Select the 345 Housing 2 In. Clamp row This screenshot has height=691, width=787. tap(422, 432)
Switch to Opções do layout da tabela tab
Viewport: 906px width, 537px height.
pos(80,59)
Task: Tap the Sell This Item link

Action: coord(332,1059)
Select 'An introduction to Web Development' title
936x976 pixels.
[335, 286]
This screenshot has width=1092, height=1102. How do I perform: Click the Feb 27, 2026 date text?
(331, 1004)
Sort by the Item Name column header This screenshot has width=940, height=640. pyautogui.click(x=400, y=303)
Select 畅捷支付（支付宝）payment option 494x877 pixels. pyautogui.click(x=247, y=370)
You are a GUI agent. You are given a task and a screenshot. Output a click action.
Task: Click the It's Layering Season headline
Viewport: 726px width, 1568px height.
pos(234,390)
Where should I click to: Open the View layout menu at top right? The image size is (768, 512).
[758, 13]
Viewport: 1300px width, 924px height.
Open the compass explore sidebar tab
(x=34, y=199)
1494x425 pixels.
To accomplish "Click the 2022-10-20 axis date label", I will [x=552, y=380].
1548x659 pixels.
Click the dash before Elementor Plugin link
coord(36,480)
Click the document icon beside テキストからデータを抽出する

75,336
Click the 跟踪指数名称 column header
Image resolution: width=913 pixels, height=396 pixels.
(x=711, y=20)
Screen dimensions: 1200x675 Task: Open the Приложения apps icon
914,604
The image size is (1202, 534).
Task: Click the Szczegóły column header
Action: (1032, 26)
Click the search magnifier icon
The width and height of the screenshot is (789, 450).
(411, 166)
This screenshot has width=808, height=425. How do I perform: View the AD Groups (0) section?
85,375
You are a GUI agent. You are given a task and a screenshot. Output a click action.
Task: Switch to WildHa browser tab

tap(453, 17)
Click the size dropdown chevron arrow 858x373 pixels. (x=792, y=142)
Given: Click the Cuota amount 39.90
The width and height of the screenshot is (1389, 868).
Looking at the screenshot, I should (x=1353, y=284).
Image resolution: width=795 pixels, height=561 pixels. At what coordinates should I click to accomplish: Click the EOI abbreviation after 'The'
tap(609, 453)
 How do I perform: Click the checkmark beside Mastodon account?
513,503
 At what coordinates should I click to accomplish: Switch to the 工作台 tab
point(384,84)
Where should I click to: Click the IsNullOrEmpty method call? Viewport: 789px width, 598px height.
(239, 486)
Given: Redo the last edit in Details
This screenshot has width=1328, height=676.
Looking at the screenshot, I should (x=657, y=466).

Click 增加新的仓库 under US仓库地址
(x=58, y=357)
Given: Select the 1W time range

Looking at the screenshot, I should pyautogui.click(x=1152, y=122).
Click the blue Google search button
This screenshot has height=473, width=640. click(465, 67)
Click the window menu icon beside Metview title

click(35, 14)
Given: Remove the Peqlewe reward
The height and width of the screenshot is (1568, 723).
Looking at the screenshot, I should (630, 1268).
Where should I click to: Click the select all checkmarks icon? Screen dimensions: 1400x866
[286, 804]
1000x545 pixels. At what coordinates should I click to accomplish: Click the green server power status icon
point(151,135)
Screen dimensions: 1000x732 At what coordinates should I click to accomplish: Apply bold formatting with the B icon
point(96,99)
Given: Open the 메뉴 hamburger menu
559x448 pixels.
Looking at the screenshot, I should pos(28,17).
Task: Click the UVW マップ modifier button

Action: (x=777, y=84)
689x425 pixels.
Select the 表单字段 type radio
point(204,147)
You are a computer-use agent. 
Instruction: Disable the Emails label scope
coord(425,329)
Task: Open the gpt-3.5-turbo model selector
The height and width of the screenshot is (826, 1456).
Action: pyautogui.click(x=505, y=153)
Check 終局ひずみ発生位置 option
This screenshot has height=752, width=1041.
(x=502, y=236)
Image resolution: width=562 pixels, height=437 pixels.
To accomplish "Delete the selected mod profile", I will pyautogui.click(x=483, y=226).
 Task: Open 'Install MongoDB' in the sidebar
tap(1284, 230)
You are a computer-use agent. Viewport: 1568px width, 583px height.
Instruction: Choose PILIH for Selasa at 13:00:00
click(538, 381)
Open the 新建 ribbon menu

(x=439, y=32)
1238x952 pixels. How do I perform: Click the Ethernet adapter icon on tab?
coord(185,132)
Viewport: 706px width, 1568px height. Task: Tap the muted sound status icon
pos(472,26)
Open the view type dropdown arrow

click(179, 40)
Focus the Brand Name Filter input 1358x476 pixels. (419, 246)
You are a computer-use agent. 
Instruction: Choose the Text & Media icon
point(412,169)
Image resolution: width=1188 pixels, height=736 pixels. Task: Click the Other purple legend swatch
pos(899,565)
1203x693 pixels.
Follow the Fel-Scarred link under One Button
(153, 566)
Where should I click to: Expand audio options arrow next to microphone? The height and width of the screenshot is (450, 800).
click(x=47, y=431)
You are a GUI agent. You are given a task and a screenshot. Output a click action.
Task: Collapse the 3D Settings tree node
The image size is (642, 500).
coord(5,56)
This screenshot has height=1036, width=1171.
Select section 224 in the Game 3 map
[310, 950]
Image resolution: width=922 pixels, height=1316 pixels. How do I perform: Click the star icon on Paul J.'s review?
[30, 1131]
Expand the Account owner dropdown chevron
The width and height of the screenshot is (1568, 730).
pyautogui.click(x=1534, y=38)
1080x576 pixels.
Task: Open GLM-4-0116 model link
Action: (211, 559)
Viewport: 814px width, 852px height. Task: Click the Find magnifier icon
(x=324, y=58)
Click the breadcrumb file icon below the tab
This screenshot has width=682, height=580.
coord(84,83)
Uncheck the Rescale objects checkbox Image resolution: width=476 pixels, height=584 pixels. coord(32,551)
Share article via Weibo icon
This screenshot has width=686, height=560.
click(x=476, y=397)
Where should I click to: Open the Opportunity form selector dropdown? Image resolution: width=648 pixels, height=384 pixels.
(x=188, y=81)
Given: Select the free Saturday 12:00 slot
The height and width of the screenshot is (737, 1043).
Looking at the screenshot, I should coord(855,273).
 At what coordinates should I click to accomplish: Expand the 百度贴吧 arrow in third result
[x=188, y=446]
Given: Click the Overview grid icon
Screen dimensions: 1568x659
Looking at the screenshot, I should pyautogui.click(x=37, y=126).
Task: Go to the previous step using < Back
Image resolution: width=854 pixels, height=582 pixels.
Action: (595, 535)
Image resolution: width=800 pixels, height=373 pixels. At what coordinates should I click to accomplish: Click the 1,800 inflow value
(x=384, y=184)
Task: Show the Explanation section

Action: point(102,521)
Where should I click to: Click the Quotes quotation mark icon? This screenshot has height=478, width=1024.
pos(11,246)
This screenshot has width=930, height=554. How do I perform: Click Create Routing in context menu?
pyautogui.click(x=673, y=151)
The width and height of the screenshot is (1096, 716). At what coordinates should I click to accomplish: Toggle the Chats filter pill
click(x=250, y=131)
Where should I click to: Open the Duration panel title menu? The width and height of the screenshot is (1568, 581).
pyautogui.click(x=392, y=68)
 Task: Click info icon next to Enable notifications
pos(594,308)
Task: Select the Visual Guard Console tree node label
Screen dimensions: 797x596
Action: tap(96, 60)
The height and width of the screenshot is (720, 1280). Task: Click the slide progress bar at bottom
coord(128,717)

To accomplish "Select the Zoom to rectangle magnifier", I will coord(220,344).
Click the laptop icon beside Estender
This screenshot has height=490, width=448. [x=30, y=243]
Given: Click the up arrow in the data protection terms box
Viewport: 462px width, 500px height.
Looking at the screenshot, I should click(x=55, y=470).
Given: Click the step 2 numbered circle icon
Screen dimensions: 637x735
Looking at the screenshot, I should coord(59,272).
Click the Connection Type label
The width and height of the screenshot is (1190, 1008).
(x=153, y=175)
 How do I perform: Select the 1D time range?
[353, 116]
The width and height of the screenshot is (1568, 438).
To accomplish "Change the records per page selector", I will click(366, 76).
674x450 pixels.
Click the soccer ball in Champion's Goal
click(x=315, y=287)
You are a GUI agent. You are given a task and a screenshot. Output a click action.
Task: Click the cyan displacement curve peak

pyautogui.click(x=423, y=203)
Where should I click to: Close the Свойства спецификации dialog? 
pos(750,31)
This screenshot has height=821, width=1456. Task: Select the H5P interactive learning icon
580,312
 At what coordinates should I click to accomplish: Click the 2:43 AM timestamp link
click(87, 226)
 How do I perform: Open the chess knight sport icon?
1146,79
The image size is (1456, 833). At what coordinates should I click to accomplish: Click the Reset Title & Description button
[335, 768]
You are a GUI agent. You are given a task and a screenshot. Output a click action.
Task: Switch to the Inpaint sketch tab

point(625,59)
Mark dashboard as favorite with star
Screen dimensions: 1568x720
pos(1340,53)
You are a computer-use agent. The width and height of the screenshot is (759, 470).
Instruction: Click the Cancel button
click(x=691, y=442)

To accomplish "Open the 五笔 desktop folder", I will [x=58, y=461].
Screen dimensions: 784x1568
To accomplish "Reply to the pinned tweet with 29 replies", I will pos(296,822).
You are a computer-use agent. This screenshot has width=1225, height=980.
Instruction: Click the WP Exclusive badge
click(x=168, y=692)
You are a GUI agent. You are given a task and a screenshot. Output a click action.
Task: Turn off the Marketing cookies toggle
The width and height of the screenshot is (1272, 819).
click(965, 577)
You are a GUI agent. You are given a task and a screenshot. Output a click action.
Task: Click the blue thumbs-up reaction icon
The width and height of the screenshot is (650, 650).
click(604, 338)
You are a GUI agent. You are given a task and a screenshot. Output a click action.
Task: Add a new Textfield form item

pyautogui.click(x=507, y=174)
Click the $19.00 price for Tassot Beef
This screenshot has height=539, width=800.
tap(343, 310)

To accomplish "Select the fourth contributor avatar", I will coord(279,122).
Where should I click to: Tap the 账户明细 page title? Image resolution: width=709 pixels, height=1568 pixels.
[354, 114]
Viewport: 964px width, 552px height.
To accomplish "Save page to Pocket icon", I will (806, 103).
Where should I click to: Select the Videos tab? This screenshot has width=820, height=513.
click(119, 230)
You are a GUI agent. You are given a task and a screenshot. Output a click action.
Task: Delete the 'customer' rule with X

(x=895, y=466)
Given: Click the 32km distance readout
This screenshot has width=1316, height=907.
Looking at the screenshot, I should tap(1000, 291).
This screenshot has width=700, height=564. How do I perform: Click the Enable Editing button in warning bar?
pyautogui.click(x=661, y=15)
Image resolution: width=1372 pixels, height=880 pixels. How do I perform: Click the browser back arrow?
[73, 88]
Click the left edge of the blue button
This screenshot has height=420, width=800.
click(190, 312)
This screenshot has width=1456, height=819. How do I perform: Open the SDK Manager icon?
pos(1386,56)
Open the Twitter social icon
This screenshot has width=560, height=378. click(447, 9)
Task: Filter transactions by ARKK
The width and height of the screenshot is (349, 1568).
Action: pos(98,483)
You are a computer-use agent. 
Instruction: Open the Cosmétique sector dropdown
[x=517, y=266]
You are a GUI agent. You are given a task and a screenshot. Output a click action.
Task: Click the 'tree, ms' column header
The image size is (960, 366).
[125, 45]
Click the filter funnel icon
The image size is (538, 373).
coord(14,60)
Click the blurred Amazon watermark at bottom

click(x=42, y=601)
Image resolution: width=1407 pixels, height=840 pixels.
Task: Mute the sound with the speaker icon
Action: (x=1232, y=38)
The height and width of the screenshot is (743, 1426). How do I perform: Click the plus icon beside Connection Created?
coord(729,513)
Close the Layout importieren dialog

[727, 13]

-.-.-

▶ [To do]:
Working from the records above, write out verbatim only the lines from the line containing "Focus the Brand" through the line containing "Expand the Account owner dropdown chevron".

▶ [Problem solution]:
Focus the Brand Name Filter input 1358x476 pixels. (419, 246)
You are a computer-use agent. 
Instruction: Choose the Text & Media icon
point(412,169)
Image resolution: width=1188 pixels, height=736 pixels. Task: Click the Other purple legend swatch
pos(899,565)
1203x693 pixels.
Follow the Fel-Scarred link under One Button
(153, 566)
Where should I click to: Expand audio options arrow next to microphone? The height and width of the screenshot is (450, 800).
click(x=47, y=431)
You are a GUI agent. You are given a task and a screenshot. Output a click action.
Task: Collapse the 3D Settings tree node
The image size is (642, 500).
coord(5,56)
This screenshot has height=1036, width=1171.
Select section 224 in the Game 3 map
[310, 950]
Image resolution: width=922 pixels, height=1316 pixels. How do I perform: Click the star icon on Paul J.'s review?
[30, 1131]
Expand the Account owner dropdown chevron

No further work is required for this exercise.